Dataset entries ::
= Beginning of Section =
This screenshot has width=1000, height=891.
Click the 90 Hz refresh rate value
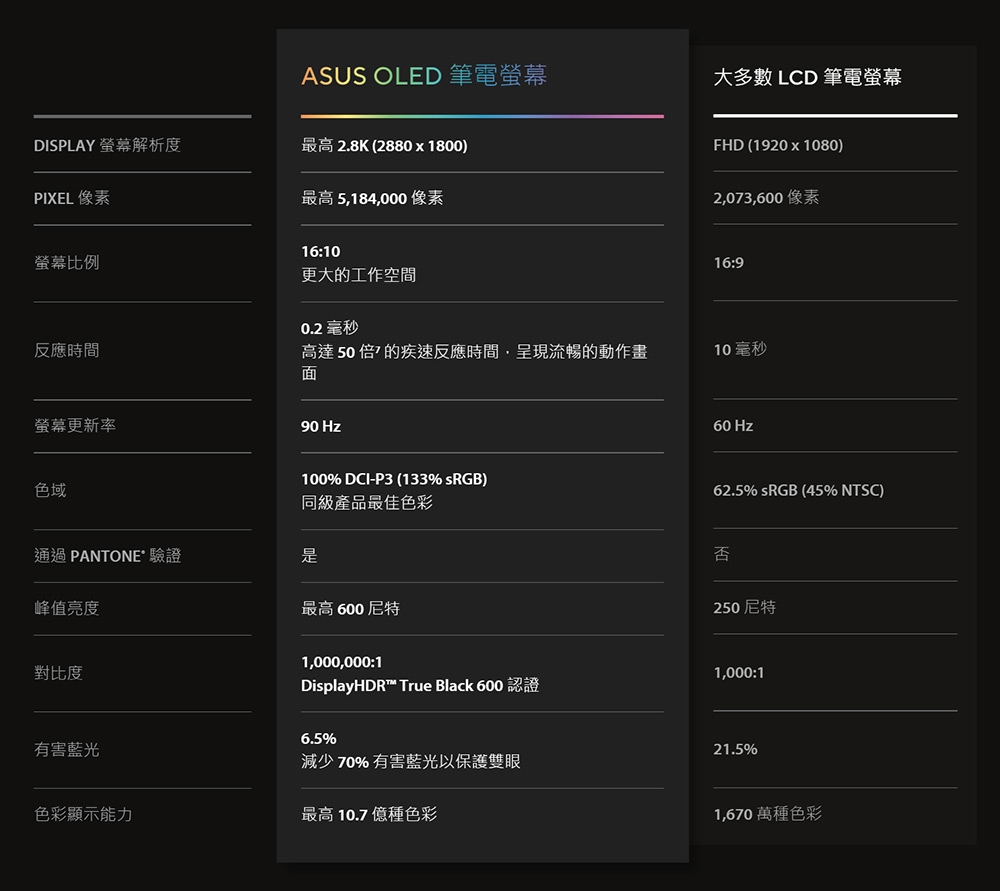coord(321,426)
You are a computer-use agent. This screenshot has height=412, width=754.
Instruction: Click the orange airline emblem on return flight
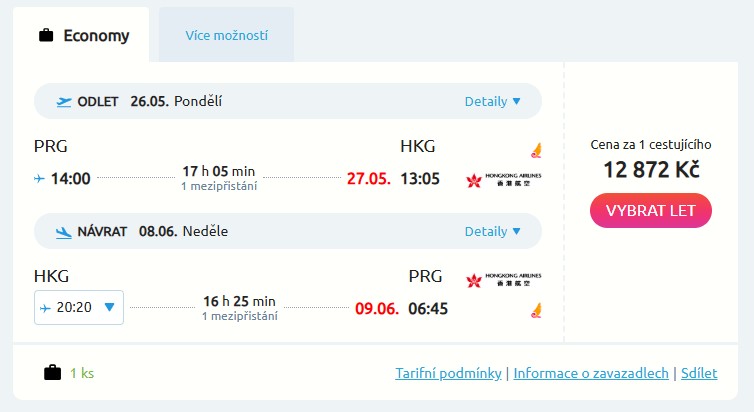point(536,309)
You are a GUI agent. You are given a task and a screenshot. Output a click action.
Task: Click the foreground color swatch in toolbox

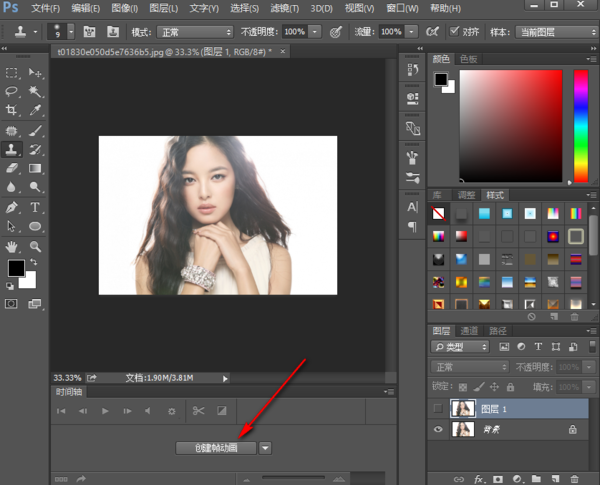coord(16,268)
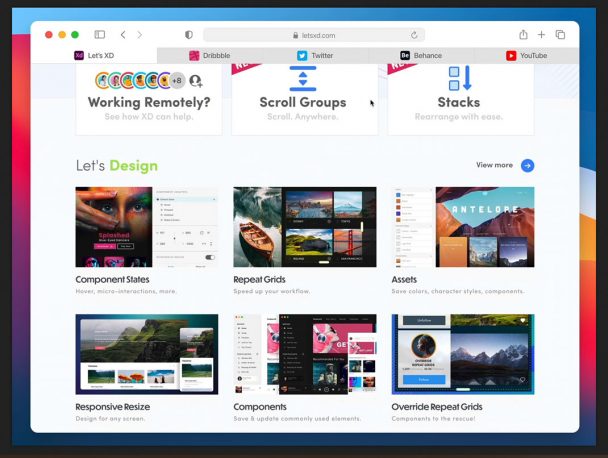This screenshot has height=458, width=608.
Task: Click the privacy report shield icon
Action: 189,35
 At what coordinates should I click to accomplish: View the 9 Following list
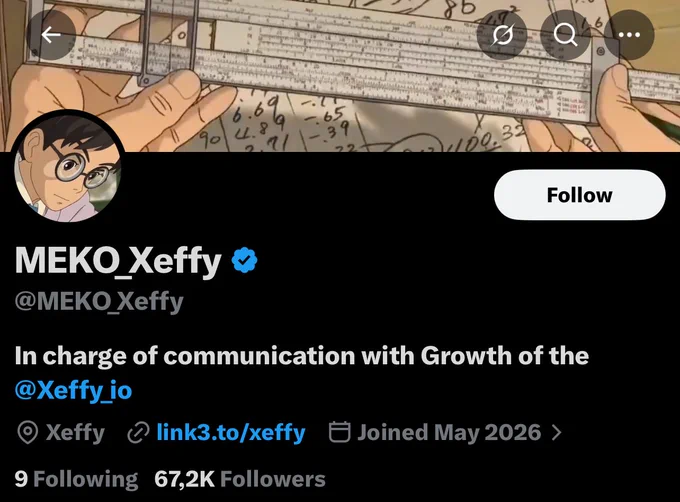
= End of Section =
WHAT TO WORK ON ::
Each record must appear again exactly as written above, without its pictures.

SOLUTION TO THIS EXERCISE ::
This screenshot has width=1000, height=891.
Click the 90 Hz refresh rate value
coord(321,426)
You are a computer-use agent. This screenshot has height=412, width=754.
Instruction: Click the orange airline emblem on return flight
point(536,309)
You are a GUI agent. You are given a task and a screenshot. Output a click action.
Task: Click the foreground color swatch in toolbox

coord(16,268)
This screenshot has height=458, width=608.
Task: Click the privacy report shield icon
Action: 189,35
 At what coordinates should I click to accomplish: View the 9 Following list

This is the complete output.